Read the article in The Phnom Penh Post.
Phnom Penh’s governor lashed out at CNRP President Kem Sokha’s criticism of the lack of improved sanitation in Cambodia yesterday, accusing the opposition leader of being too busy with his alleged “mistress” to be aware of development in the Kingdom.
“Now there is some politician abroad saying that in Phnom Penh there aren’t public toilets and accusing Phnom Penh of lacking development,” said Governor Pa Socheatvong during a speech to students and civil servants at the inauguration of the Chroy Changvar administrative office.
“He does not know about the city and what the city is doing. He is busy with his mistress and has no time to see the city,” Socheatvong added.
Sokha’s comments were made in Seattle during a tour of the United States earlier this week, and an audio clip was published online by pro-government news source Fresh News on Monday.
Despite Socheatvong’s pointed response, Sokha did not mention the sanitation situation in the city in the portion of the recording published by Fresh News, instead speaking about the conditions in rural areas outside Phnom Penh.
“There are no toilets in homes,” Sokha said, adding that travellers must relieve themselves in fields on the side of the road during long journeys.“My brothers and sisters suffer greatly from this and I cannot let the country be like this,” Sokha added.
But Socheatvong seemed to take the CNRP president’s statement as a slight on the city, going on to accuse the CNRP in general of “illegal incitement”, bribery and attempting to undermine government achievements.
“If we make the right decision, there will be development, peace and stability, but if we make the wrong decision, the country will have problems,” the governor concluded, repeating the CPP’s campaign mantra that its continued hold on power translates to security.

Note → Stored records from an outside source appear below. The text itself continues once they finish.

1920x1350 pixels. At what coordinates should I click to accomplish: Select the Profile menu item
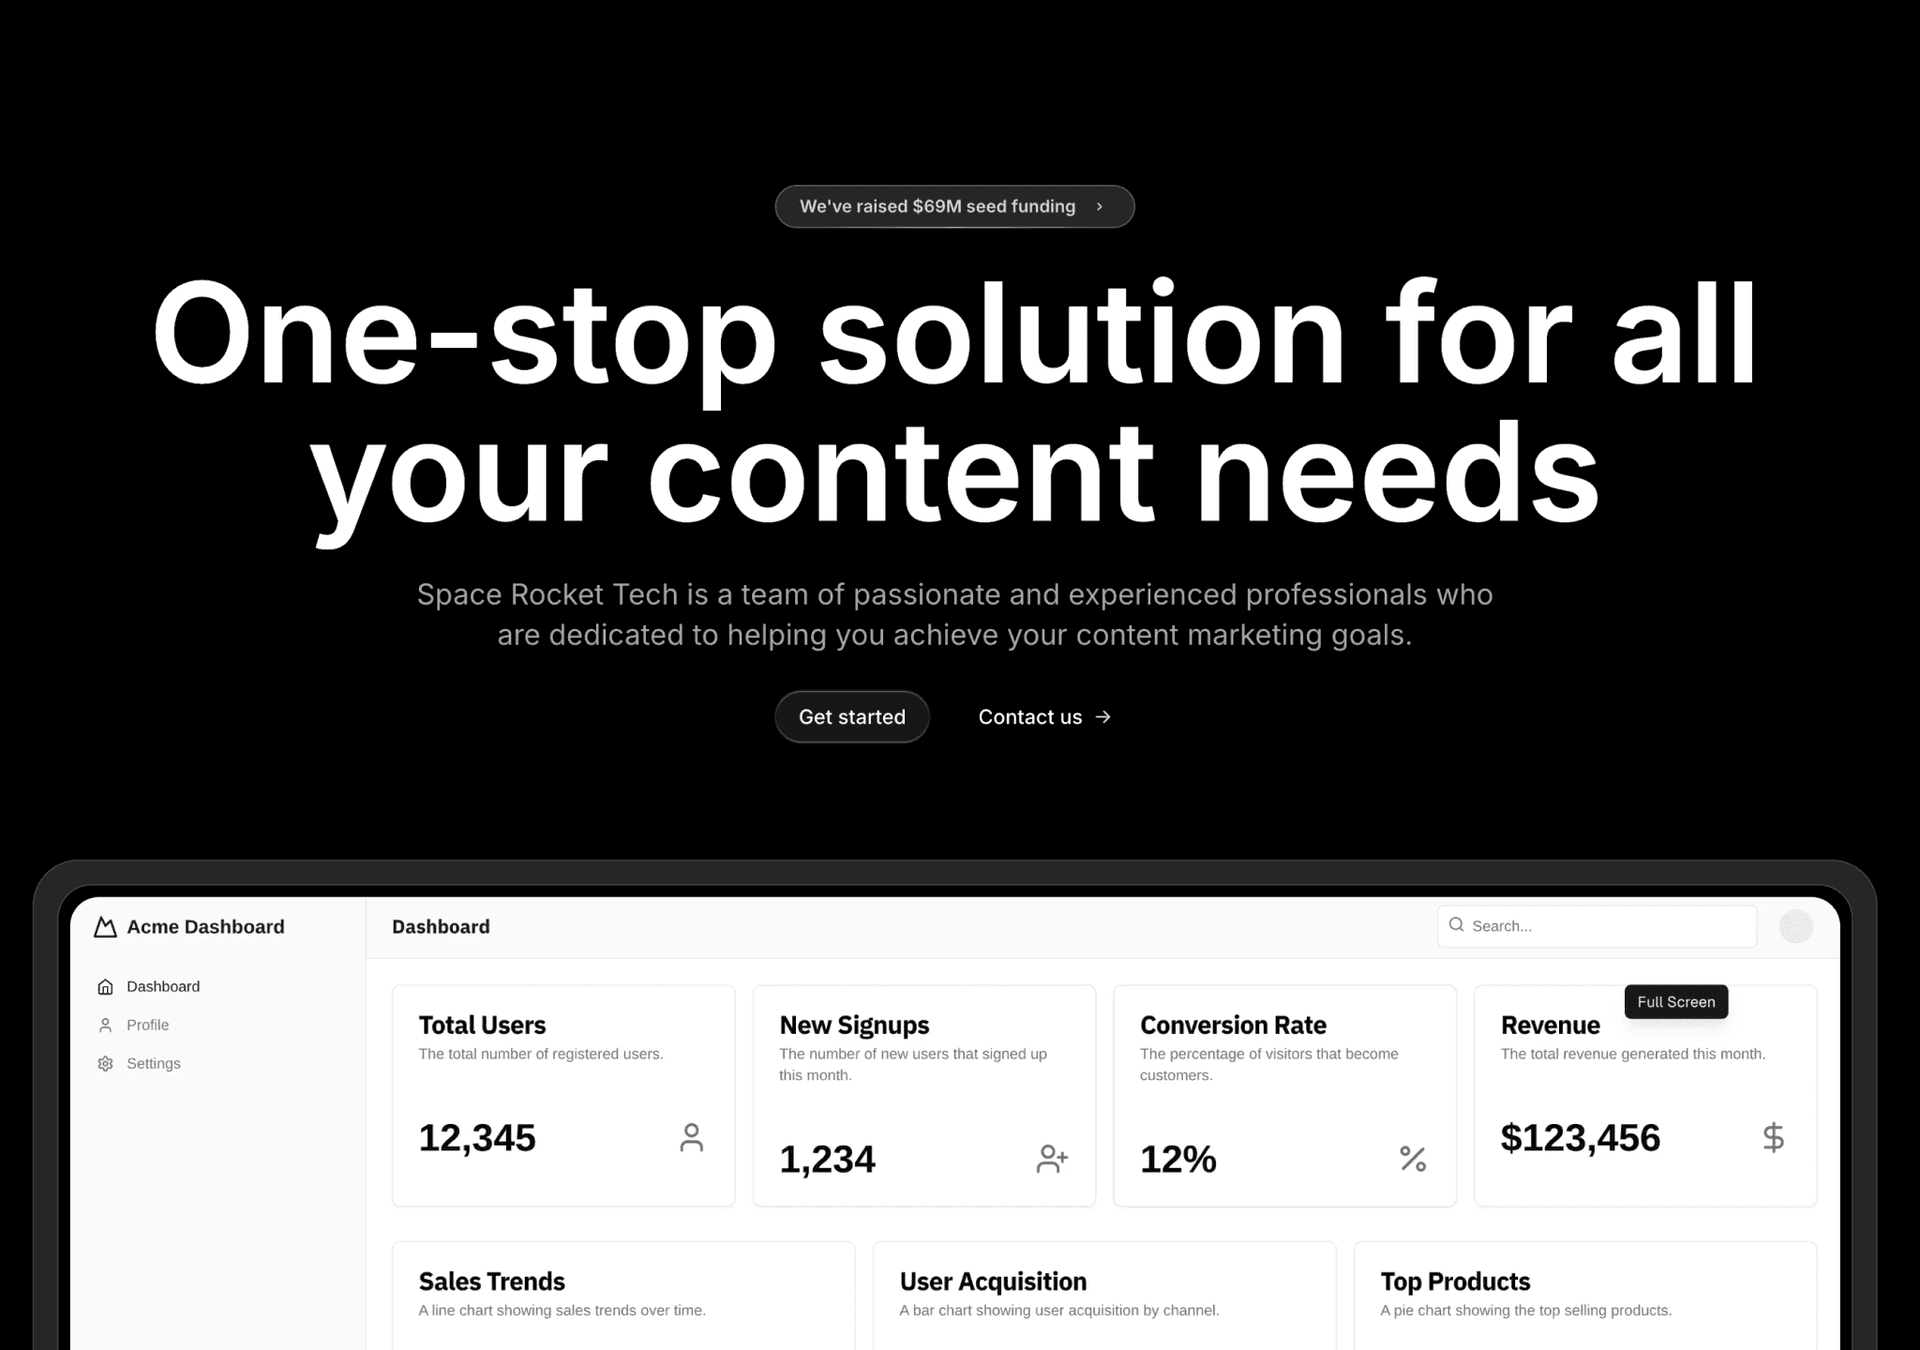coord(148,1024)
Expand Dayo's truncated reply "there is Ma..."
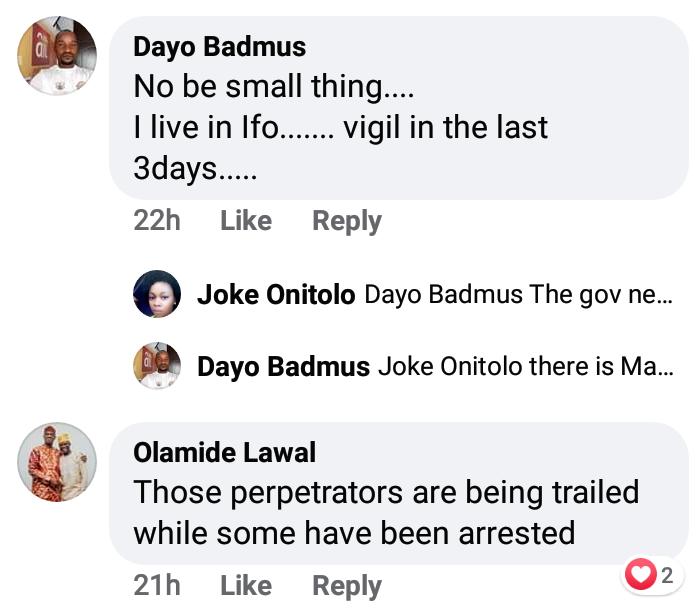The height and width of the screenshot is (608, 698). [x=525, y=367]
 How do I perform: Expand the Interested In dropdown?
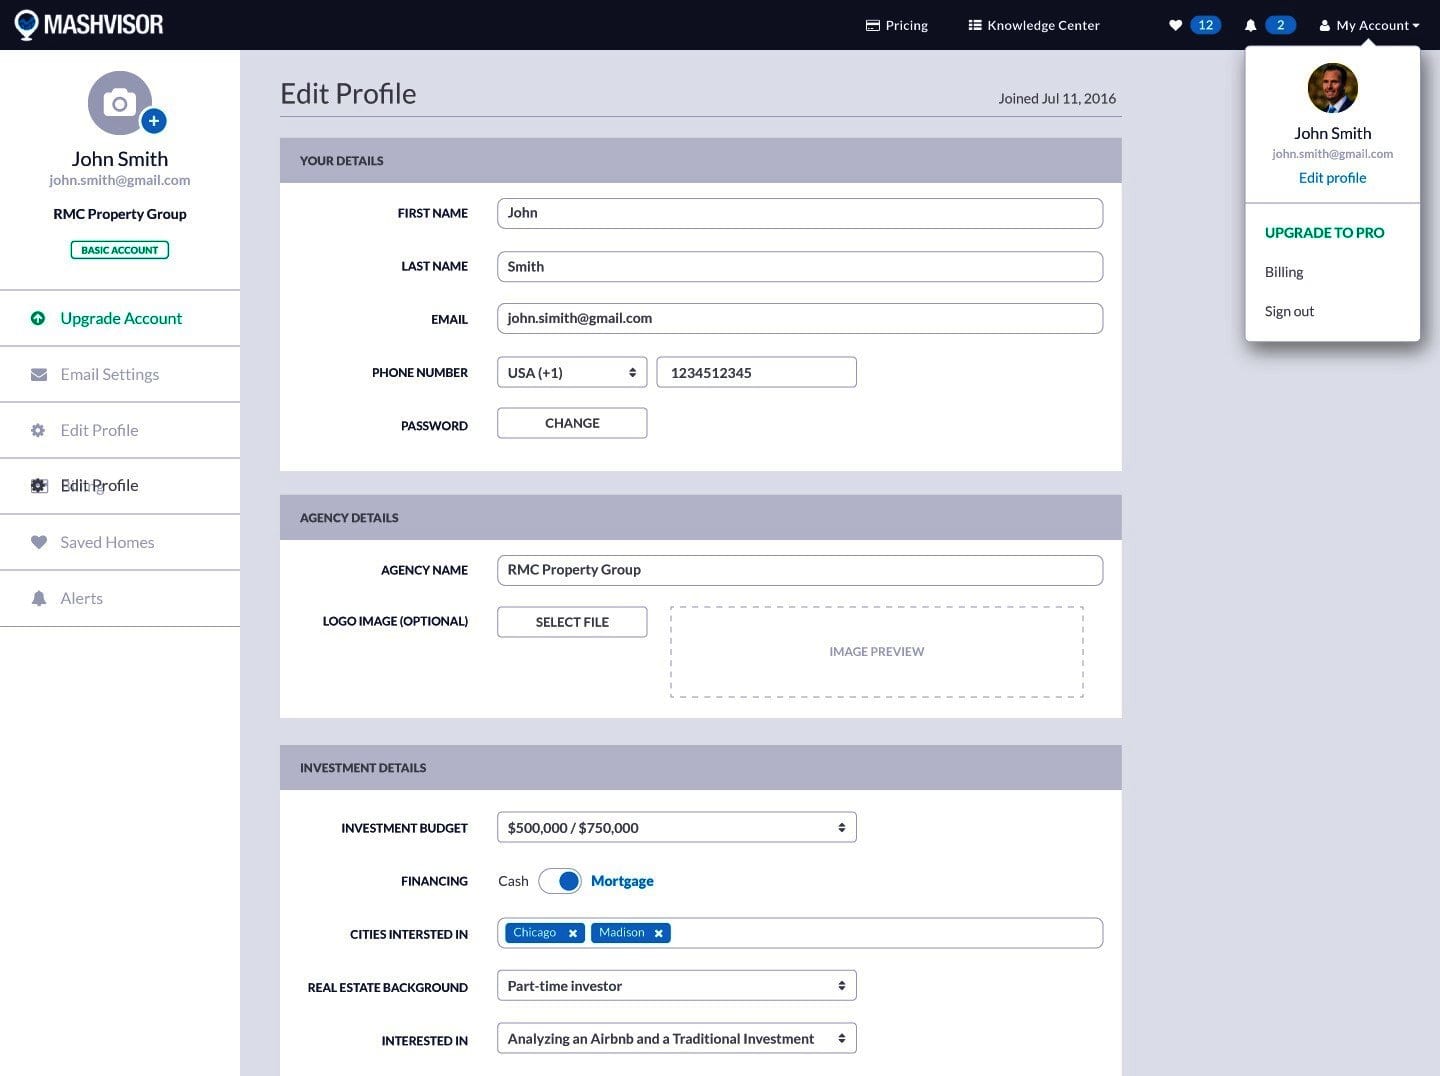tap(676, 1039)
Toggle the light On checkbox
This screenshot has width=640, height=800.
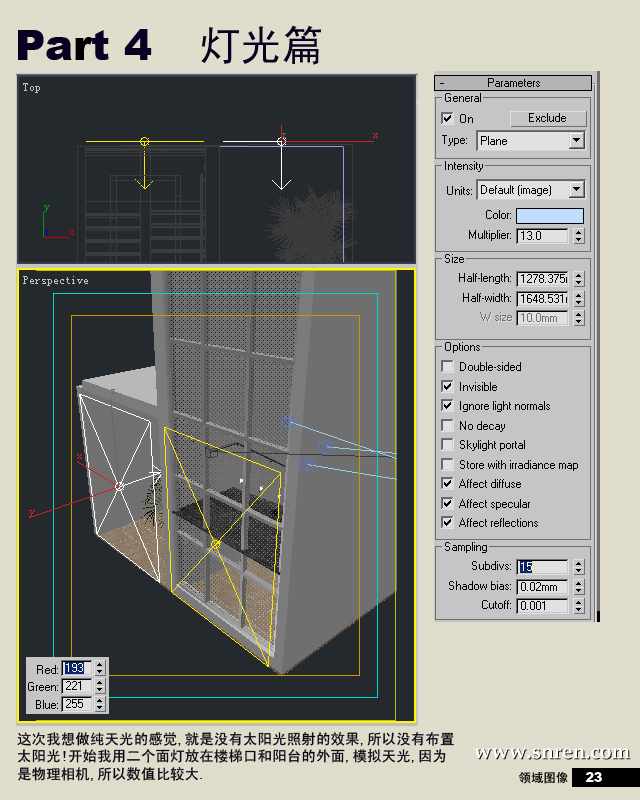pos(448,119)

CNRP lawmaker Eng Chhay Eang refused to respond to the attack on Sokha, but said the sanitation conditions in Cambodia speak for themselves.
“We have seen that this is a challenge . . . it is disgusting for people to have to defecate in the bushes,” Eang said.
Geoff Revell, program director for sanitation NGO WaterSHED, said open defecation is still a major problem, with ramifications on health, the economy and human dignity.
He added that while urban coverage in Phnom Penh is high, “very very little of [the waste] is treated and managed safely”.